-- Entries on locating words and elements --
— begin —

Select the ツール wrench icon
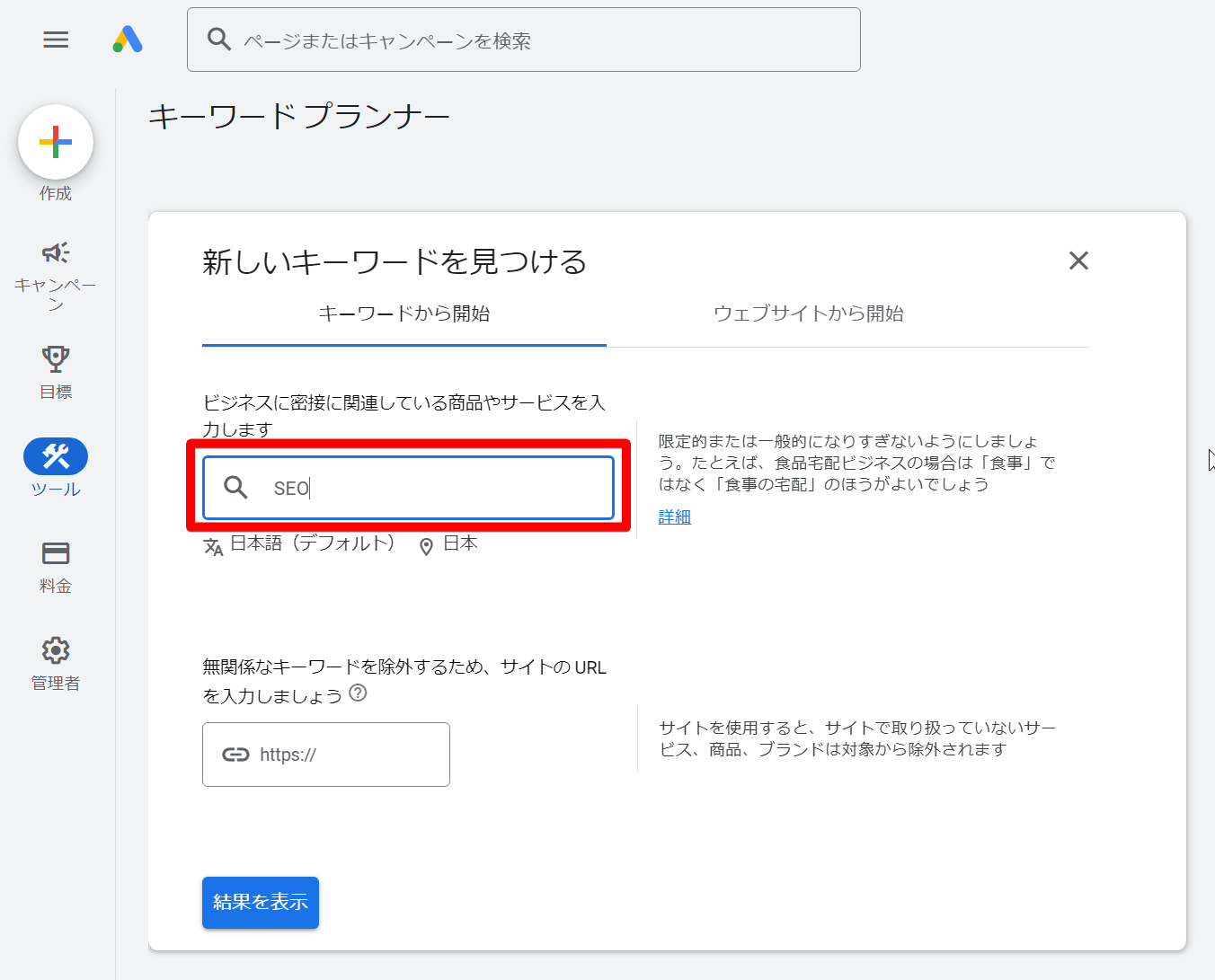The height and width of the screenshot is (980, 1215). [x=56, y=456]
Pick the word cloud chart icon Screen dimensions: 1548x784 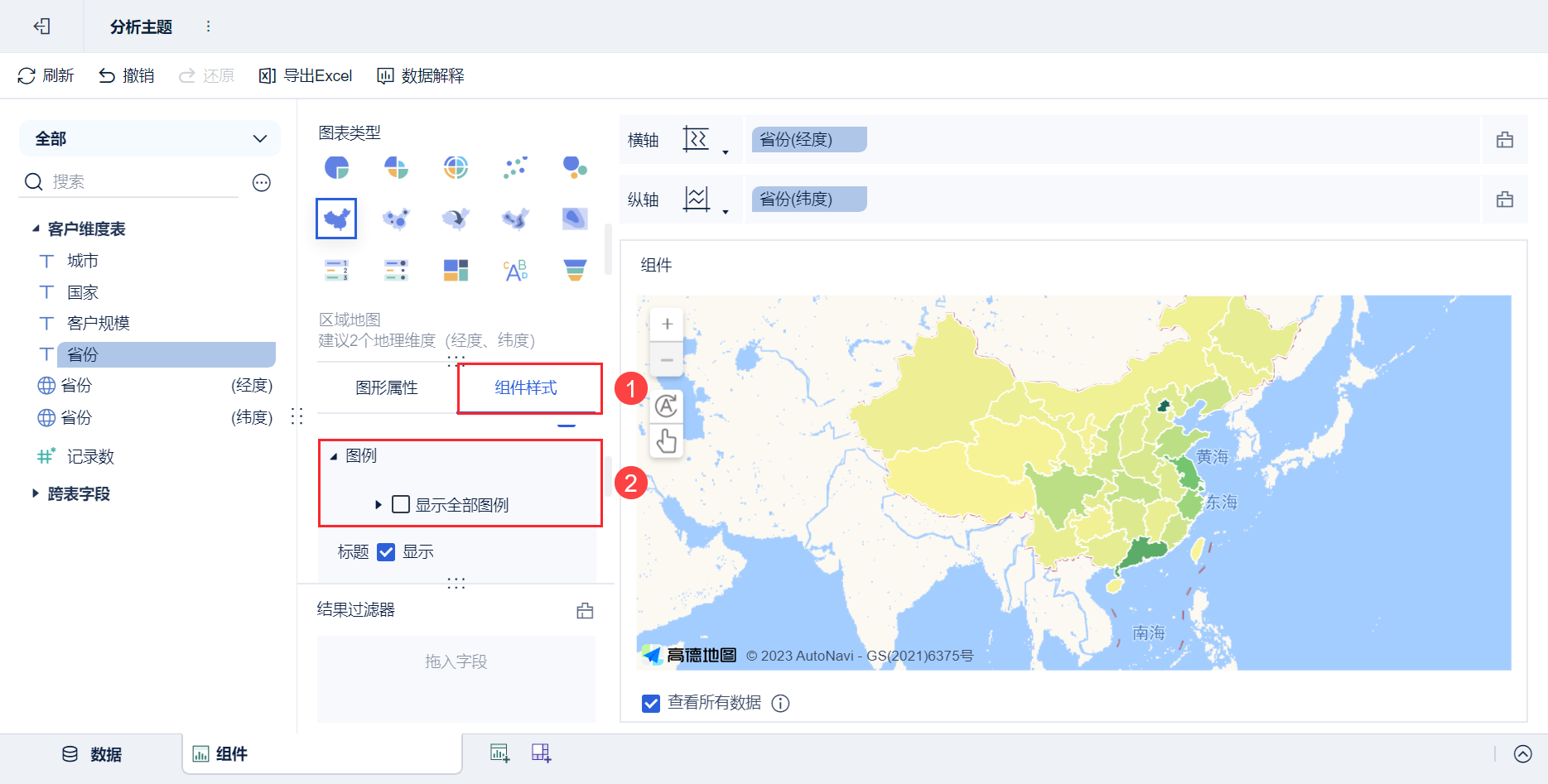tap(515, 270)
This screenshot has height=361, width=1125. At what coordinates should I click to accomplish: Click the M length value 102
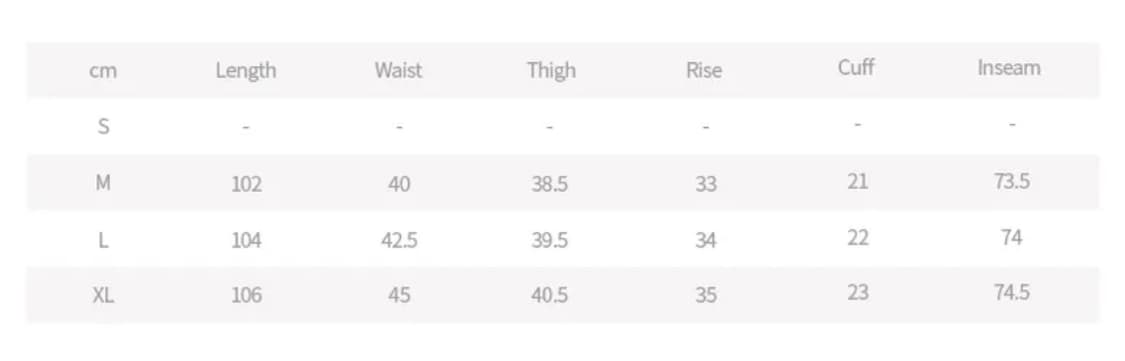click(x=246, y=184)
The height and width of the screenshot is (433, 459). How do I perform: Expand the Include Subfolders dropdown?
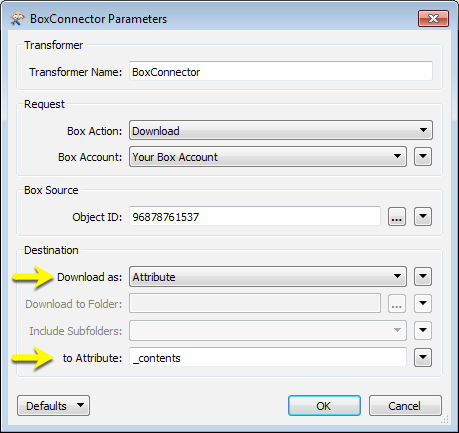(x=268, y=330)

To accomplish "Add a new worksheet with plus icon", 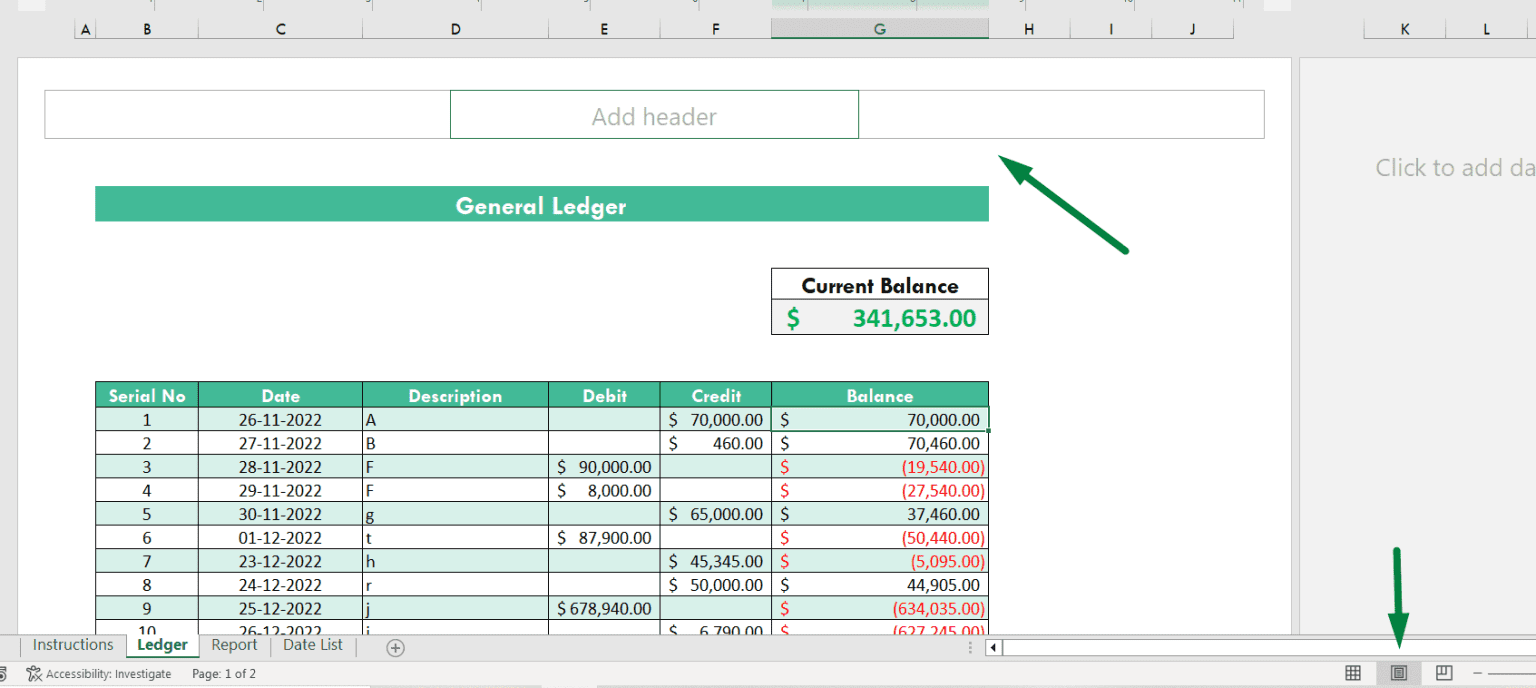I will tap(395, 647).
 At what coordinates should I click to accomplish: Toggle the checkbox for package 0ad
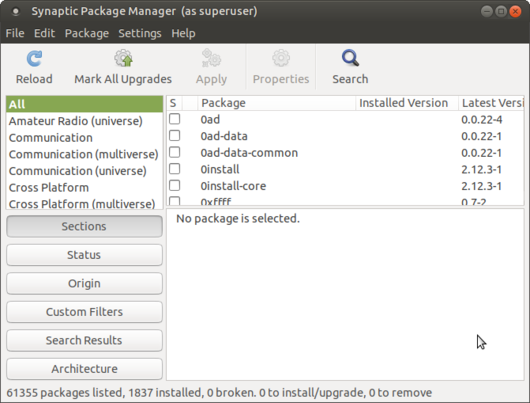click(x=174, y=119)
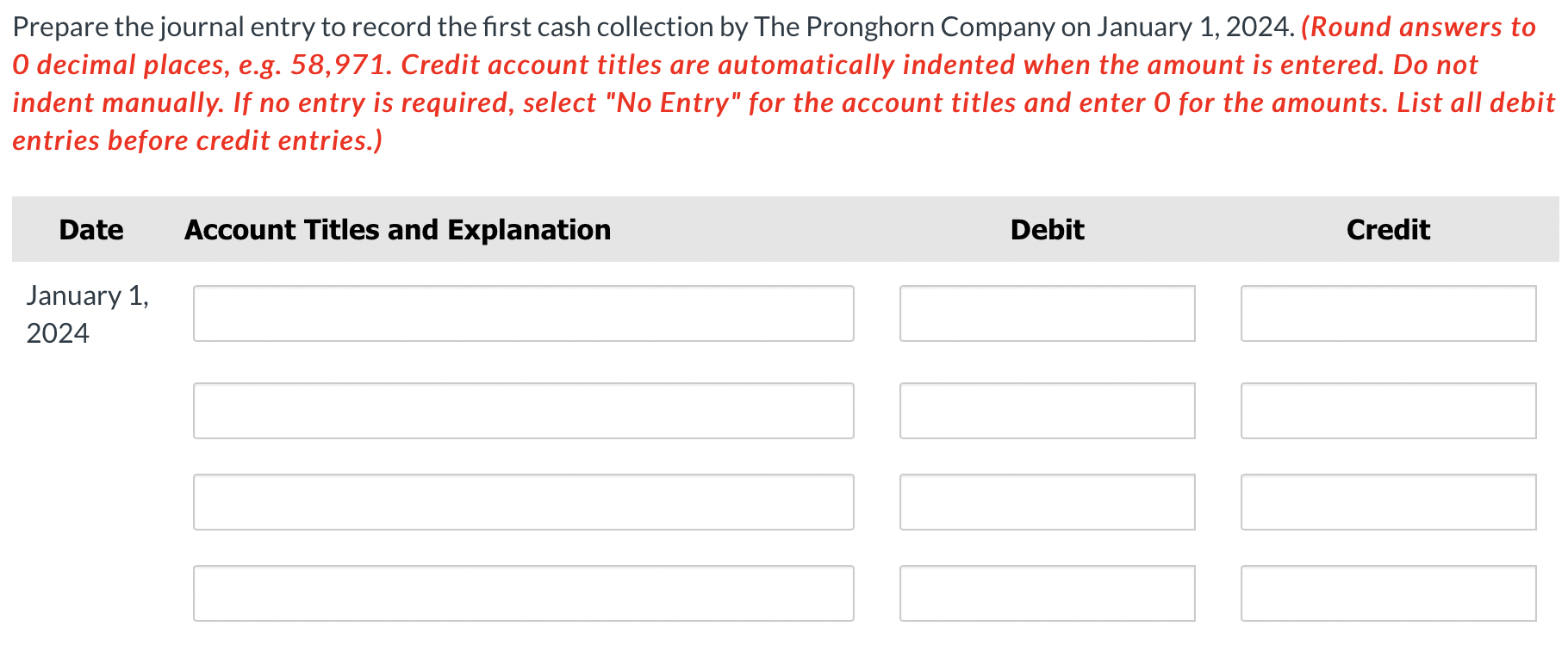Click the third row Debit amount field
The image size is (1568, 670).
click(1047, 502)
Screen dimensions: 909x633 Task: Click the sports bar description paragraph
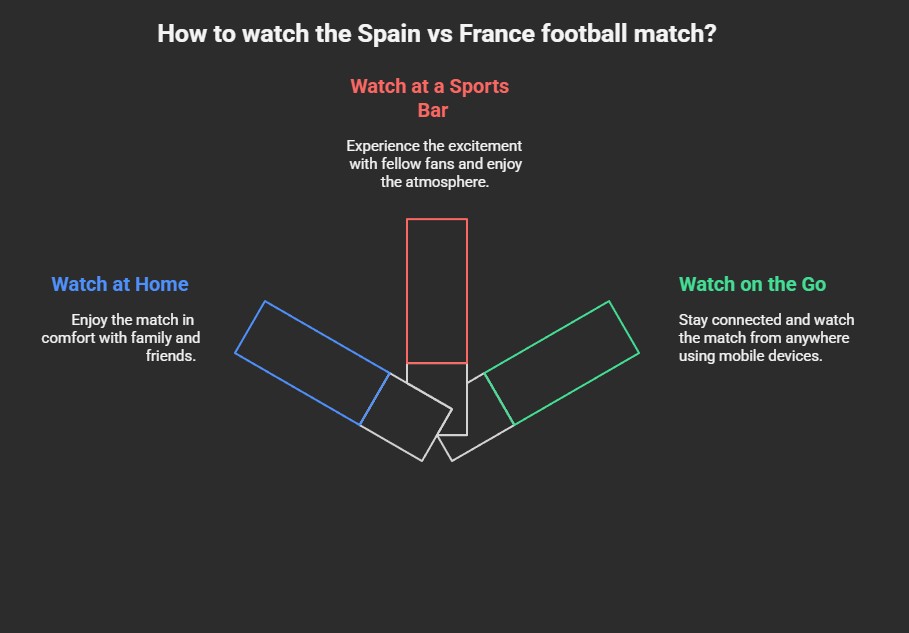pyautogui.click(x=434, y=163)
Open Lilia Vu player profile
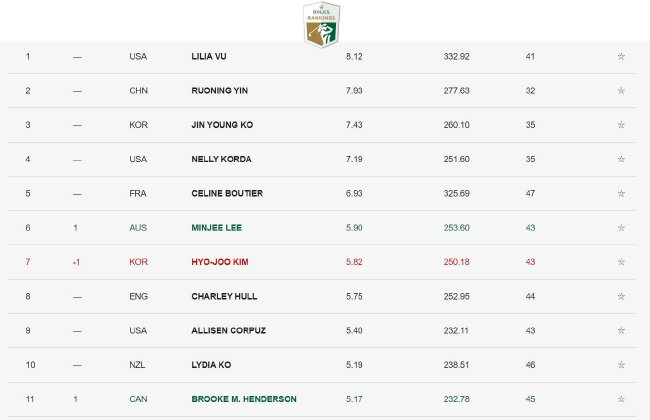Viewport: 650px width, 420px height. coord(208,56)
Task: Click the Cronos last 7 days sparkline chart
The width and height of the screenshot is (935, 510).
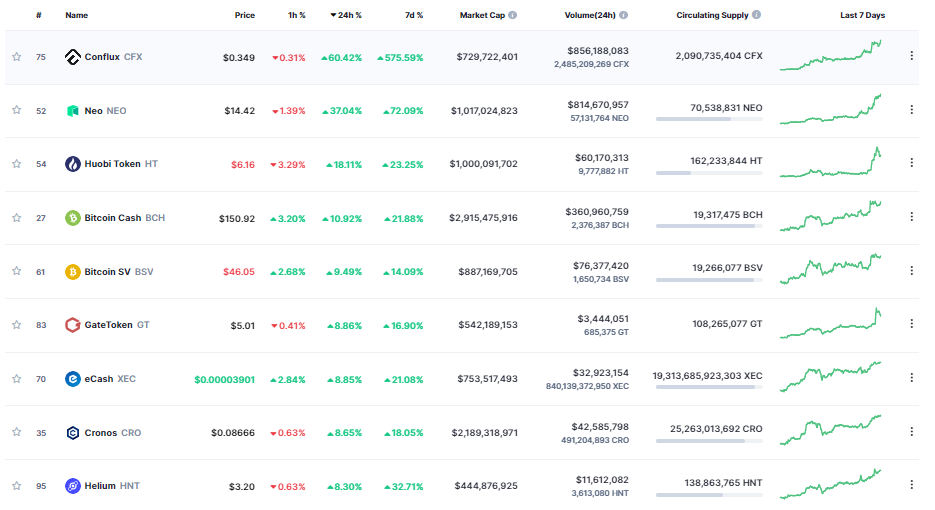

— end —

-- Do this --
Reproduce the entries word for word, starting at the line that contains "At what coordinates should I click to accomplish: Toggle" and continuing through the end of the entries, with both ends included. Leave the pictures out of your copy.

-- Response for this exercise --
 At what coordinates should I click to accomplish: Toggle the checkbox for package 0ad
click(x=174, y=119)
Click the third row Debit amount field
The image size is (1568, 670).
click(1047, 502)
Screen dimensions: 909x633 Task: Click the sports bar description paragraph
pyautogui.click(x=434, y=163)
Open Lilia Vu player profile
Viewport: 650px width, 420px height. coord(208,56)
Task: Click the Cronos last 7 days sparkline chart
The width and height of the screenshot is (935, 510).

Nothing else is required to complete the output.